*Apply what you read*.
1 > According to the health care excerpt, where and when did Robert Reich give the public speech it describes?
2 > Quote the health care excerpt between "Today’s issue of" and "Berkeley in 2007.", inclusive.
3 > In the health care excerpt, what consequences does the first paragraph say could follow if government uses its bargaining power to lower drug prices? List every one.

*Text for analysis*.
--------------------------------------------------

Another is that if government uses its increased bargaining power to lower drug prices, there will be less money for R&D. That means less innovation. That could well mean the end of increasing life expectancies.

Some people see these consequences and oppose more government in health care (I refuse to call President Obama and Congress’ proposal a reform; that word implies improvement). Others see those same consequences as reasons for supporting proposed legislation.

Today’s issue of OpinionJournal’s Political Diary (requires paid subscription) shows that Robert Reich, who supports government-run health care, realizes its effects on rationing and innovation, supports it anyway, and said so in a public speech at UC Berkeley in 2007.

Mr. Reich told the Berkeley youngsters: “You — particularly you young people, particularly you young healthy people — you’re going to have to pay more. And by the way, if you’re very old, we’re not going to give you all that technology and all those drugs for the last couple of years of your life to keep you maybe going for another couple of months. It’s too expensive . . . so we’re going to let you die'”

--------------------------------------------------

*Source material*.

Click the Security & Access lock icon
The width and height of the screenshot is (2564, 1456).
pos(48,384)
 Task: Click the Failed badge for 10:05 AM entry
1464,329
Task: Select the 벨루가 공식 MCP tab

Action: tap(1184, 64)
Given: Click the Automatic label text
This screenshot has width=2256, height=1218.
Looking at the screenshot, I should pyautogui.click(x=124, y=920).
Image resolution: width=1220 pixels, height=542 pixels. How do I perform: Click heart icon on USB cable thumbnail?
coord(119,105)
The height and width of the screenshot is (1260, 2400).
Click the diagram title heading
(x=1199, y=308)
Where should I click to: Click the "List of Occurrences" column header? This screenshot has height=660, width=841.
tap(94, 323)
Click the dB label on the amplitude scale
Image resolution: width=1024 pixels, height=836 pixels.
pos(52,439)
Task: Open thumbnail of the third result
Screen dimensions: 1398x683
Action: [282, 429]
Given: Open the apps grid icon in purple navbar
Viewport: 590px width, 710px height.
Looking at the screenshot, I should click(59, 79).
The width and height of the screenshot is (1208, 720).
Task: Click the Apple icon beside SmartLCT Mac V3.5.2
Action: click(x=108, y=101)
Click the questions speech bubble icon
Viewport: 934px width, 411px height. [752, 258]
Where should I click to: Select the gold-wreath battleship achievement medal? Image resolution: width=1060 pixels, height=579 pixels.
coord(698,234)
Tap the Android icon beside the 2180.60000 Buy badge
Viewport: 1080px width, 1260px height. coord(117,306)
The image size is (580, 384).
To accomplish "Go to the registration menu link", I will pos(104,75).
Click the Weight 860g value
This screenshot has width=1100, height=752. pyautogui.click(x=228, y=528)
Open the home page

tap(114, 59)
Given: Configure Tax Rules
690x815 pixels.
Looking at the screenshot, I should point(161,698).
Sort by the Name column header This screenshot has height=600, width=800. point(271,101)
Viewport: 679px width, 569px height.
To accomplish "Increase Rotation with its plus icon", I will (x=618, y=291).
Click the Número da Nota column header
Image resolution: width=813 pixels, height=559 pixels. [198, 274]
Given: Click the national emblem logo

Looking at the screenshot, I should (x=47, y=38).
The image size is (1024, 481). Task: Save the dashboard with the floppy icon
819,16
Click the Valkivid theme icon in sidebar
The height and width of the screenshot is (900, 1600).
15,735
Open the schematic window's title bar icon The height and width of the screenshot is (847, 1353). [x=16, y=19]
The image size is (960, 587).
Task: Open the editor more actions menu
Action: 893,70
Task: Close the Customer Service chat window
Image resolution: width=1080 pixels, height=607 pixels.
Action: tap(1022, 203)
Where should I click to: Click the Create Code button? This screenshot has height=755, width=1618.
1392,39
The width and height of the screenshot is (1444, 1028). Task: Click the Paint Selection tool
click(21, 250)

--------------------------------------------------

*Answers by item*.
1 > At UC Berkeley in 2007.

2 >
Today’s issue of OpinionJournal’s Political Diary (requires paid subscription) shows that Robert Reich, who supports government-run health care, realizes its effects on rationing and innovation, supports it anyway, and said so in a public speech at UC Berkeley in 2007.

3 >
- Less money for R&D
- Less innovation
- The end of increasing life expectancies